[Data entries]
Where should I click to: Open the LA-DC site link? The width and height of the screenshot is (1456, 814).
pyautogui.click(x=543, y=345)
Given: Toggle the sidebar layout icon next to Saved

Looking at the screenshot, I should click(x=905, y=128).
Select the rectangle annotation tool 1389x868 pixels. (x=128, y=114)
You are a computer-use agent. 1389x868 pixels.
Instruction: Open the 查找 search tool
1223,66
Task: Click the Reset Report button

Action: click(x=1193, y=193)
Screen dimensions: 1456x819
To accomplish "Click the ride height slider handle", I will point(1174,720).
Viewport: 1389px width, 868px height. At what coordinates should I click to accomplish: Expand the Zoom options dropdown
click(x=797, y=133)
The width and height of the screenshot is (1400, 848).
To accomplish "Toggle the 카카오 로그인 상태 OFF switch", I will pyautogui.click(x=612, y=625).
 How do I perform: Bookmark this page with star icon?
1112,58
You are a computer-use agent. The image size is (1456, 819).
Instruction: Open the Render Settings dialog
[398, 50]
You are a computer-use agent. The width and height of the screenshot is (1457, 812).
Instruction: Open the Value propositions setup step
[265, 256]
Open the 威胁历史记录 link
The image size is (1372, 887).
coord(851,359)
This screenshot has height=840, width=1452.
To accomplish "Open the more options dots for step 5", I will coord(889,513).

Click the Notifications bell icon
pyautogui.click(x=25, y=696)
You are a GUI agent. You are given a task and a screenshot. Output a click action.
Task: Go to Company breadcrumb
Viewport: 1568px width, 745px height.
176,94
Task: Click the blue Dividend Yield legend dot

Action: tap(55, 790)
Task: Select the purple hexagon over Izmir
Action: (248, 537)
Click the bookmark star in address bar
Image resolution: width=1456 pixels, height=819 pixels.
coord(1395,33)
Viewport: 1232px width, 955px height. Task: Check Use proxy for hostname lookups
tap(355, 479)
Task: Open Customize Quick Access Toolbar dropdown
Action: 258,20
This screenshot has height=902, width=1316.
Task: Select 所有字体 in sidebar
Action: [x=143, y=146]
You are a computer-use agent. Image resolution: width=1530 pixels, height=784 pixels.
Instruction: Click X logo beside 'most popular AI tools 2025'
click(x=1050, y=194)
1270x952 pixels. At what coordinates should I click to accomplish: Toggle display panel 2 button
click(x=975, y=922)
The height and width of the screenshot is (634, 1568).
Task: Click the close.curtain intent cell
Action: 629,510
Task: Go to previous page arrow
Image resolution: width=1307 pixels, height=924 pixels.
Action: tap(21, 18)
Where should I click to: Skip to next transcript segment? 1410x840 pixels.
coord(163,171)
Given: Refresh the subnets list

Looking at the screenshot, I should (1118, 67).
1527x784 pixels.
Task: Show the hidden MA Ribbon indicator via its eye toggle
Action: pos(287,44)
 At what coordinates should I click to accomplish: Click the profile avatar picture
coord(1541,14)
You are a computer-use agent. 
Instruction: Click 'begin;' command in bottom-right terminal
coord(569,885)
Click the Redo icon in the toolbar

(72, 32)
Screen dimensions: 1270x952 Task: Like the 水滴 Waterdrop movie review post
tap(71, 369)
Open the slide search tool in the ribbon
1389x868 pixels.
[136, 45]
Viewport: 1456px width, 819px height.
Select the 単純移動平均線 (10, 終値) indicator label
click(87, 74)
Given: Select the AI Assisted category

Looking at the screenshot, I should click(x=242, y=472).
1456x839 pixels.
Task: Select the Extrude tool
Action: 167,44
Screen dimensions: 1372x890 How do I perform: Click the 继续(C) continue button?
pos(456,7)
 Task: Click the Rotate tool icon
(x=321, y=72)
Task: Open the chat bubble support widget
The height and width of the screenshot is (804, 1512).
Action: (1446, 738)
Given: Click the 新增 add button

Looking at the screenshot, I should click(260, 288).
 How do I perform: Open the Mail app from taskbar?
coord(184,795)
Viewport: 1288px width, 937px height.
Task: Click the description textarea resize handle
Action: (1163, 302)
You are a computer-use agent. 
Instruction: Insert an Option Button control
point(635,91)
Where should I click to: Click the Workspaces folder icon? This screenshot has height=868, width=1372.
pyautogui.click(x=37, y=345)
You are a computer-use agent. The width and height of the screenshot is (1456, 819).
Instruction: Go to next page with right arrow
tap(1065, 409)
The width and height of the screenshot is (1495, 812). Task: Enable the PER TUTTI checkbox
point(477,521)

TASK TO CARRY OUT
Copy every record above verbatim and in full.

EXERCISE OUTPUT
Where should I click to: Open the LA-DC site link? The width and height of the screenshot is (1456, 814).
pyautogui.click(x=543, y=345)
Given: Toggle the sidebar layout icon next to Saved

Looking at the screenshot, I should click(x=905, y=128).
Select the rectangle annotation tool 1389x868 pixels. (x=128, y=114)
You are a computer-use agent. 1389x868 pixels.
Instruction: Open the 查找 search tool
1223,66
Task: Click the Reset Report button

Action: click(x=1193, y=193)
Screen dimensions: 1456x819
To accomplish "Click the ride height slider handle", I will point(1174,720).
Viewport: 1389px width, 868px height. At what coordinates should I click to accomplish: Expand the Zoom options dropdown
click(x=797, y=133)
The width and height of the screenshot is (1400, 848).
To accomplish "Toggle the 카카오 로그인 상태 OFF switch", I will pyautogui.click(x=612, y=625).
 How do I perform: Bookmark this page with star icon?
1112,58
You are a computer-use agent. The image size is (1456, 819).
Instruction: Open the Render Settings dialog
[398, 50]
You are a computer-use agent. The width and height of the screenshot is (1457, 812).
Instruction: Open the Value propositions setup step
[265, 256]
Open the 威胁历史记录 link
The image size is (1372, 887).
coord(851,359)
This screenshot has height=840, width=1452.
To accomplish "Open the more options dots for step 5", I will coord(889,513).

Click the Notifications bell icon
pyautogui.click(x=25, y=696)
You are a GUI agent. You are given a task and a screenshot. Output a click action.
Task: Go to Company breadcrumb
Viewport: 1568px width, 745px height.
176,94
Task: Click the blue Dividend Yield legend dot

Action: tap(55, 790)
Task: Select the purple hexagon over Izmir
Action: (248, 537)
Click the bookmark star in address bar
Image resolution: width=1456 pixels, height=819 pixels.
coord(1395,33)
Viewport: 1232px width, 955px height. Task: Check Use proxy for hostname lookups
tap(355, 479)
Task: Open Customize Quick Access Toolbar dropdown
Action: 258,20
This screenshot has height=902, width=1316.
Task: Select 所有字体 in sidebar
Action: [x=143, y=146]
You are a computer-use agent. Image resolution: width=1530 pixels, height=784 pixels.
Instruction: Click X logo beside 'most popular AI tools 2025'
click(x=1050, y=194)
1270x952 pixels. At what coordinates should I click to accomplish: Toggle display panel 2 button
click(x=975, y=922)
The height and width of the screenshot is (634, 1568).
Task: Click the close.curtain intent cell
Action: 629,510
Task: Go to previous page arrow
Image resolution: width=1307 pixels, height=924 pixels.
Action: tap(21, 18)
Where should I click to: Skip to next transcript segment? 1410x840 pixels.
coord(163,171)
Given: Refresh the subnets list

Looking at the screenshot, I should (1118, 67).
1527x784 pixels.
Task: Show the hidden MA Ribbon indicator via its eye toggle
Action: pos(287,44)
 At what coordinates should I click to accomplish: Click the profile avatar picture
coord(1541,14)
You are a computer-use agent. 
Instruction: Click 'begin;' command in bottom-right terminal
coord(569,885)
Click the Redo icon in the toolbar

(72, 32)
Screen dimensions: 1270x952 Task: Like the 水滴 Waterdrop movie review post
tap(71, 369)
Open the slide search tool in the ribbon
1389x868 pixels.
[136, 45]
Viewport: 1456px width, 819px height.
Select the 単純移動平均線 (10, 終値) indicator label
click(87, 74)
Given: Select the AI Assisted category

Looking at the screenshot, I should click(x=242, y=472).
1456x839 pixels.
Task: Select the Extrude tool
Action: 167,44
Screen dimensions: 1372x890 How do I perform: Click the 继续(C) continue button?
pos(456,7)
 Task: Click the Rotate tool icon
(x=321, y=72)
Task: Open the chat bubble support widget
The height and width of the screenshot is (804, 1512).
Action: (1446, 738)
Given: Click the 新增 add button

Looking at the screenshot, I should click(260, 288).
 How do I perform: Open the Mail app from taskbar?
coord(184,795)
Viewport: 1288px width, 937px height.
Task: Click the description textarea resize handle
Action: (1163, 302)
You are a computer-use agent. 
Instruction: Insert an Option Button control
point(635,91)
Where should I click to: Click the Workspaces folder icon? This screenshot has height=868, width=1372.
pyautogui.click(x=37, y=345)
You are a computer-use agent. The width and height of the screenshot is (1456, 819).
Instruction: Go to next page with right arrow
tap(1065, 409)
The width and height of the screenshot is (1495, 812). Task: Enable the PER TUTTI checkbox
point(477,521)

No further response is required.